# CYTOWANY FRAGMENT:
Polskie górnictwo jest na finansowym dnie. Pomoc państwa może przybrać różne formy
Co się stanie, jeśli Bruksela szybko nie zgodzi się na dotowanie polskiego górnictwa? Pieniędzy dla górników starczy wtedy najwyżej do wypłaty czternastej pensji w lutym 2022 r. Na szczęście zawsze jeszcze można wtedy zmienić cenę węgla.
Rząd zapewnia, że rozmowy z Komisją Europejską w sprawie umowy społecznej z górnikami, która zakłada m.in. dotowanie górnictwa przez państwo kwotą nawet 3 mld zł rocznie, odbywają się w bardzo dobrej atmosferze. Na tyle dobrej, że Polska może już składać wniosek notyfikacyjny. Ale druga strona, czyli górniczy związkowcy wcale nie są przekonani, że wszystko idzie zgodnie z planem.

# FRAGMENT ŹRÓDŁOWY:

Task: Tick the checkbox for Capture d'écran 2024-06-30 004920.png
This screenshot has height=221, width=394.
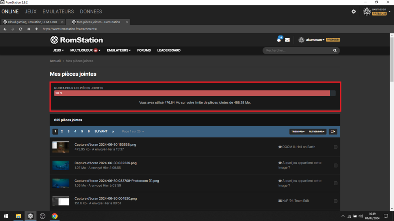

# ZADANIE DO WYKONANIA A:
Proszę przetłumaczyć na angielski to zdanie z tekstu o górnictwie: „Pieniędzy dla górników starczy wtedy najwyżej do wypłaty czternastej pensji w lutym 2022 r.”
# ZADANIE DO WYKONANIA B:
Dopisz dalszy ciąg tekstu o górnictwie, zaczynając od miejsca po jego ostatnim zdaniu.
Zestawienie nie ma związku z tekstem o górnictwie.

# ODPOWIEDŹ A:
The money for the miners will then last at most until the payment of the fourteenth salary in February 2022.

# ODPOWIEDŹ B:
Tyle sprzecznych komunikatów, że nie wiem, czy to światło zielone, fioletowe, żółte czy czerwone. Czy delegacja, która w Brukseli była, do końca wiedziała, po co tam jedzie
– mówi w rozmowie z Radiem Zet Dominik Kolorz, przewodniczący zarządu Regionu Śląsko–Dąbrowskiego NSZZ „Solidarności”.
Górnictwo w Polsce: albo pomoc publiczna albo bankructwo
Główna gra wcale nie toczy się o gwarancje zatrudnienia dla górników, indeksację ich wynagrodzeń w następnych latach, jednorazowe odprawy, czy nawet harmonogram zamykania kopalni, który kończy się na 2049 r.
Rządowi i górnikom tak bardzo zależy na tym porozumieniu z całkiem innego powodu. Ugoda z górnikami wszak zakłada pomoc publiczną dla górnictwa. A nie od dziś wiadomo, że branża bez zastrzyku gotówki od państwa, nie ma żadnych szans na przetrwanie, nawet przy rekordowych cenach węgla.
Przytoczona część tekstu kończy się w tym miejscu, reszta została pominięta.